1. Field of the Invention and Related Art Statement
The present invention relates to a photoelectric measuring apparatus for use in an automatic chemical analyzer in which a plurality of substances contained in samples, i.e., a plurality of test items, are measured by using a plurality of measuring light beams having different wavelengths.
In Japanese Patent Publication No. 52,982/82, there is disclosed a photoelectric measuring apparatus for use in the chemical analyzer, in which a light beam transmitted through a test liquid is made incident upon a grating and is divided into a plurality of light beams having different wavelengths and these light beams are received by a plurality of photoelectric converting elements, i.e., light receiving elements. In this known photoelectric measuring apparatus, the wavelengths of the light beams emanating from the grating have been previously set and could not be changed simply. Therefore, the photoelectric measuring apparatus could not be easily adopted to the change or increase of the test items to be analyzed as well as to the change or improvement of measuring methods, so that it is necessary to select from the light beams having the previously determined wavelengths a light beam having a wavelength which is closest to a required wavelength. This results in a decrease in the sensitivity and accuracy of measurement. This will be further explained in detail hereinbelow by way of an example.
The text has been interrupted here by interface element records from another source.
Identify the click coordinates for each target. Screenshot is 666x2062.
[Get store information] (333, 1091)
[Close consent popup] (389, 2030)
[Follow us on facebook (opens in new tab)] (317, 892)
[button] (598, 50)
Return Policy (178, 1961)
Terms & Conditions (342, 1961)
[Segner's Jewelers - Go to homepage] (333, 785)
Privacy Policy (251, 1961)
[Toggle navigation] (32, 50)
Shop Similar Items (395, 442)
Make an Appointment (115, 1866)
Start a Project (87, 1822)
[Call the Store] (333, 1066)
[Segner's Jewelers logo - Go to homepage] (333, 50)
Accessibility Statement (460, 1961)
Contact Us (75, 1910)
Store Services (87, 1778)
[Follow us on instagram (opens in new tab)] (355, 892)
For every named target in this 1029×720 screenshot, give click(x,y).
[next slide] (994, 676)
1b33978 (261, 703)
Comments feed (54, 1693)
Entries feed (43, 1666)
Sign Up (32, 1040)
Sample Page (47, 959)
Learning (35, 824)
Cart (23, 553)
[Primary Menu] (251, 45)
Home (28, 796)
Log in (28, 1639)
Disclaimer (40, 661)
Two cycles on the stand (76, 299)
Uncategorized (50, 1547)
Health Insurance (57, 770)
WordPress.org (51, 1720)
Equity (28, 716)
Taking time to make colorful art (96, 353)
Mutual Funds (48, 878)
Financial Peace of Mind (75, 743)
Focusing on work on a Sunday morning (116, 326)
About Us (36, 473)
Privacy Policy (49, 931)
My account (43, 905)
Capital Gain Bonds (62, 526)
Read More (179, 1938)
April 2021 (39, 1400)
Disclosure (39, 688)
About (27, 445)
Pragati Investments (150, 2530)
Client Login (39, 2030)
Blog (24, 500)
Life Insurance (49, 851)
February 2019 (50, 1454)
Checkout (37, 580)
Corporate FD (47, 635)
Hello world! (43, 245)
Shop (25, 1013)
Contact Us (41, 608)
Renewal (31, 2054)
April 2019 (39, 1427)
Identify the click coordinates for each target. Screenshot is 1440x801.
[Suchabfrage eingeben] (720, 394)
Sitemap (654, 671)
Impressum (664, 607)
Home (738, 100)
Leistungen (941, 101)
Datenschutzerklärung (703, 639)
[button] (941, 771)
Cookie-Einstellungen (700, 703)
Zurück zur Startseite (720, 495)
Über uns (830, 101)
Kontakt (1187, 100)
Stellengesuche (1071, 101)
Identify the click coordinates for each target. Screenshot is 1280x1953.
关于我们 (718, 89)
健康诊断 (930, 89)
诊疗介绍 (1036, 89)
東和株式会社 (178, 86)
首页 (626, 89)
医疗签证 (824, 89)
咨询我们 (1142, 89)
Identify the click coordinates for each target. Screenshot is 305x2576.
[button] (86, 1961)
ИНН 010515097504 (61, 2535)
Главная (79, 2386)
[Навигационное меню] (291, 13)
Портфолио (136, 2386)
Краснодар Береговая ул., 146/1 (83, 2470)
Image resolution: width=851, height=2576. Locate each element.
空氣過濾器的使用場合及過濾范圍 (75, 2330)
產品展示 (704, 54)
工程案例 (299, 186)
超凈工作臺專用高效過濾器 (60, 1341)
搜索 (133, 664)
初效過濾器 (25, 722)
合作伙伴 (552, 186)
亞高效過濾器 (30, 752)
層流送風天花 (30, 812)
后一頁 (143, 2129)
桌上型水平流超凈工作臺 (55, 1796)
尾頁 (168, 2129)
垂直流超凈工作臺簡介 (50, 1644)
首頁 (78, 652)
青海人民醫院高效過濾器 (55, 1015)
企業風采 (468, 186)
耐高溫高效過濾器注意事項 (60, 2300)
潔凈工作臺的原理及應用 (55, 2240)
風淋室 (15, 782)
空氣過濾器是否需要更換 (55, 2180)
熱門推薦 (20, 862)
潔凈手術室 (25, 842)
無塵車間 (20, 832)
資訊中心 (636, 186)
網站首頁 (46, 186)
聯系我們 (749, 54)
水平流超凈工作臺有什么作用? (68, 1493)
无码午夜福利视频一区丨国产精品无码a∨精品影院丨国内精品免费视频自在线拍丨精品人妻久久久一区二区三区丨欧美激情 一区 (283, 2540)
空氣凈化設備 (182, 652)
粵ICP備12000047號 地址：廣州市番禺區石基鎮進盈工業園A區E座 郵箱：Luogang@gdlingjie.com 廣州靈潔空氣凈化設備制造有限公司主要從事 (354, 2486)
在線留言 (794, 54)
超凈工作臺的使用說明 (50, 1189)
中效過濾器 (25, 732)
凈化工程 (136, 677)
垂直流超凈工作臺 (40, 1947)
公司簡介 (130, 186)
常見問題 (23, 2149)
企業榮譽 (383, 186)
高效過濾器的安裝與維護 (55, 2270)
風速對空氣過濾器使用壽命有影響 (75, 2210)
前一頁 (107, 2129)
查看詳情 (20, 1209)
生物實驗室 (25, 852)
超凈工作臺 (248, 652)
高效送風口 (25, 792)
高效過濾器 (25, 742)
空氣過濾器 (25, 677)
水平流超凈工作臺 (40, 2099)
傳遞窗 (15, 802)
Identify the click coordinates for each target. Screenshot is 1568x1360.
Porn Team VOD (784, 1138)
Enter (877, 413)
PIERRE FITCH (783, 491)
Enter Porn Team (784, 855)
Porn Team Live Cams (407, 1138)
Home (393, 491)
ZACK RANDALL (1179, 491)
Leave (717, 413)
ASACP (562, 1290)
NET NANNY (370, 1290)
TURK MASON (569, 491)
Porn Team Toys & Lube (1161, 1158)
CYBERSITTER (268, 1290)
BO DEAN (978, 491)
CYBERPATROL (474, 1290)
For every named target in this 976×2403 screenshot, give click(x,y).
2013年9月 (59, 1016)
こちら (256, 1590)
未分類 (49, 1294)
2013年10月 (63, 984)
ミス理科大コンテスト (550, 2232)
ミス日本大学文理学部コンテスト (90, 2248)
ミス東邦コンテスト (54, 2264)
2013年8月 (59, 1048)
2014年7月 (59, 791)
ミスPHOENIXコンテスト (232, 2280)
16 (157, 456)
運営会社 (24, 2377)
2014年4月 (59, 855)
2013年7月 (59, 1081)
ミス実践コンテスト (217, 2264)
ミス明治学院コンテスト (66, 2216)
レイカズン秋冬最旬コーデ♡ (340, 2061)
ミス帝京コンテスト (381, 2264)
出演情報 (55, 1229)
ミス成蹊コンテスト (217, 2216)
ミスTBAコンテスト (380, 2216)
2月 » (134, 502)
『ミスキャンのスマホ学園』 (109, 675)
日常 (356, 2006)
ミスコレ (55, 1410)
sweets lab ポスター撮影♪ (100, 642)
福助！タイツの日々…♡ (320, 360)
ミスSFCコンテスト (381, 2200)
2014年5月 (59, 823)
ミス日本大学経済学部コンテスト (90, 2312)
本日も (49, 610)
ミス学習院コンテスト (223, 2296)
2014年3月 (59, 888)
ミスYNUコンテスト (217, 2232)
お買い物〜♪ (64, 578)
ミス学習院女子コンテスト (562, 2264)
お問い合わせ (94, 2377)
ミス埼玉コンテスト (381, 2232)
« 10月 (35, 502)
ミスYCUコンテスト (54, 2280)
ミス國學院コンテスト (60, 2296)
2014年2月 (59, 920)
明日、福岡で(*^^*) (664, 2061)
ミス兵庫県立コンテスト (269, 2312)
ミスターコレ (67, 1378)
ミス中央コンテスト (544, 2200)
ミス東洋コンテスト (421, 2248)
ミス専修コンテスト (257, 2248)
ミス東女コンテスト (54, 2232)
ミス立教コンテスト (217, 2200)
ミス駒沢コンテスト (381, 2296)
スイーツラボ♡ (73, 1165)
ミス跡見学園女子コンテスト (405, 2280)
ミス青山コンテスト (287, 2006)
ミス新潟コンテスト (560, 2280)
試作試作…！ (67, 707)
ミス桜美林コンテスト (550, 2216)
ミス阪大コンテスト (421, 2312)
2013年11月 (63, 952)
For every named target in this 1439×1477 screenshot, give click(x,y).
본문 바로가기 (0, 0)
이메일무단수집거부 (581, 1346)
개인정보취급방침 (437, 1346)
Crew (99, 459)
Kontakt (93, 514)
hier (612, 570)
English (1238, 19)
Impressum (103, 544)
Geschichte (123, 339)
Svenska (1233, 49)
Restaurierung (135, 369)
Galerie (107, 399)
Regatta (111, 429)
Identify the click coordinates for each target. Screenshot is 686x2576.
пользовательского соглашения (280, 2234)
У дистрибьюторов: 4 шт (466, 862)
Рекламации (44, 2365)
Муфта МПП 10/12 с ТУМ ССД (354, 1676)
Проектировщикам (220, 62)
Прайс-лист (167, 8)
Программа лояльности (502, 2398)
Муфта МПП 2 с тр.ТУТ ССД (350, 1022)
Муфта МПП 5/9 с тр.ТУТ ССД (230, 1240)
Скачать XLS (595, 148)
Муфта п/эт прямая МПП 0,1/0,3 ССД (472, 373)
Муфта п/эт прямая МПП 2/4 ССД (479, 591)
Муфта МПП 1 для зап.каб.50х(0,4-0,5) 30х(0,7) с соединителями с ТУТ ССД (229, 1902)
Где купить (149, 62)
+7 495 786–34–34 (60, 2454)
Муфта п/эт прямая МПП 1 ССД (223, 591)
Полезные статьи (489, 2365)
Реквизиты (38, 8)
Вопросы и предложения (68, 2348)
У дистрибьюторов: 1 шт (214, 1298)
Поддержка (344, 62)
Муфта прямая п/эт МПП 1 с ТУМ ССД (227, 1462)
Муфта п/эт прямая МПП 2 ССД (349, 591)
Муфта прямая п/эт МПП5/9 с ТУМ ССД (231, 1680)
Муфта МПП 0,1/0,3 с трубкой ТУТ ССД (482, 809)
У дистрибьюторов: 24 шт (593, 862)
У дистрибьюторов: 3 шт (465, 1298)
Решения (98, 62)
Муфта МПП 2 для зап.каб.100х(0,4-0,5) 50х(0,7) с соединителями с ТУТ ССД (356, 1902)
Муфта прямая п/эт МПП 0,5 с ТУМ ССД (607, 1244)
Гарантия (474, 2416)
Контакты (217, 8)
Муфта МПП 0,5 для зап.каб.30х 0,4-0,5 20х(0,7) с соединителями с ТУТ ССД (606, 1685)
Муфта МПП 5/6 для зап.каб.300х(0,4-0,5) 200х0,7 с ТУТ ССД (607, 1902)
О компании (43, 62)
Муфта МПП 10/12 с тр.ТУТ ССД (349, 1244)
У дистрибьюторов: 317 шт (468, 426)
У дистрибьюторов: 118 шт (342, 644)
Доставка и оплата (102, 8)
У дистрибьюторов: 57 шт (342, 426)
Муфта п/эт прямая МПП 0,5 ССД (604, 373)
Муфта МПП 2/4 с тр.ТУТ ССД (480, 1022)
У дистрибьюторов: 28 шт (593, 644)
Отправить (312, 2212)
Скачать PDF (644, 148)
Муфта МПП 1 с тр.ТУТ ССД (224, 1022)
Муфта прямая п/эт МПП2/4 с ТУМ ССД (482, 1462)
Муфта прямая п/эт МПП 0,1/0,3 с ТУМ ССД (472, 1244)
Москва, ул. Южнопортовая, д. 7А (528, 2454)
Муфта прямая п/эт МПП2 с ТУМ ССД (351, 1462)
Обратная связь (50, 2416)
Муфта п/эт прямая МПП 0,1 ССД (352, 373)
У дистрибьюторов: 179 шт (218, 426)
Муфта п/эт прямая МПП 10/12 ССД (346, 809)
For instance, it is assumed that the measuring apparatus is designed to produce ten light beams having different wavelengths of 340, 380, 410, 480, 520, 540, 570, 600, 660 and 800 nm. When it is required to change the method of measuring serum iron from the TPTZ method having the maximum absorption at 600 nm as illustrated in FIG. 1 to the nitroso PSAP method having the maximum absorption at 750 nm shown in FIG. 2. In this case, since the photoelectric measuring apparatus does not generate the light beam having the wavelength of 750 nm, the PSAP method has to be carried out by using the light beam having the wavelength of 800 nm. Then, it is apparent that the measuring sensitivity is decreased by about 25% upon being compared with the case in which the standard wavelength of 750 nm is used. Therefore, the accuracy of the measurement is also decreased to a great extent.
In order to avoid the above mentioned drawback it may be considered that a larger number of light beams than those which are initially required are generated by the grating. However, this solution has another drawback that the number of light receiving elements becomes large and the photoelectric measuring apparatus is liable to be complicated in construction, large in size and expensive in cost.